YOUR INSTRUCTIONS. Consider each line of the material below and note whether it holds "agent". State how many do, and nothing else.

★ ★ ★

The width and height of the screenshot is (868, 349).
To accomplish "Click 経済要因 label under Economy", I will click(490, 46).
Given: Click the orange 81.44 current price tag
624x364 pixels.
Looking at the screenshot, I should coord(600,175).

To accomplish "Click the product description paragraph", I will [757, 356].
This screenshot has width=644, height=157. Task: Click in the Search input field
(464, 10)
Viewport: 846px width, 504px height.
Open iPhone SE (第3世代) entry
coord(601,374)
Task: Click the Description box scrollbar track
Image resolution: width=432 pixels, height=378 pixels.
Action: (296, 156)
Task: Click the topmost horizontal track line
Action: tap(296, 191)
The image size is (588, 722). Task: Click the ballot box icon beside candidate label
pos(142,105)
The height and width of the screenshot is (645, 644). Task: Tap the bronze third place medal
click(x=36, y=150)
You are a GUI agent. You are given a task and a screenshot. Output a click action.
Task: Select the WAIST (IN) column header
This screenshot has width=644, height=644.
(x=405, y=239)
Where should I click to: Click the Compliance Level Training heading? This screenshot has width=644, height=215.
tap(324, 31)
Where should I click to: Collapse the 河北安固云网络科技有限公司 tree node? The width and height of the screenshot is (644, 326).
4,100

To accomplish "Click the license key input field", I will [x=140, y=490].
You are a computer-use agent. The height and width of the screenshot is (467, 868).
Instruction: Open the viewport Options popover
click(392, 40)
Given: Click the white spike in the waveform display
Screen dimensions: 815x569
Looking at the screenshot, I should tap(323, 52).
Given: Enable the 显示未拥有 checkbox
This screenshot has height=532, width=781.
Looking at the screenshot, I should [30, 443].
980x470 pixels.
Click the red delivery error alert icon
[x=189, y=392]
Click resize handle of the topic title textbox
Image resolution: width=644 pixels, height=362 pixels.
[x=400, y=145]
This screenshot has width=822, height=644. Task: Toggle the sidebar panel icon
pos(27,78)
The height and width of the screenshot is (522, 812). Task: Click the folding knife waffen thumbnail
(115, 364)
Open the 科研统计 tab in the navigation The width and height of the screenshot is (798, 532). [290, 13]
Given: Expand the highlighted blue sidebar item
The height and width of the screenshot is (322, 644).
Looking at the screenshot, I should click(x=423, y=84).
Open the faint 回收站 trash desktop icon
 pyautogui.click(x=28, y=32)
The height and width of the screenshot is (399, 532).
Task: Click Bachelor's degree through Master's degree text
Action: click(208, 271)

★ ★ ★

REPLY TO THE TASK. 2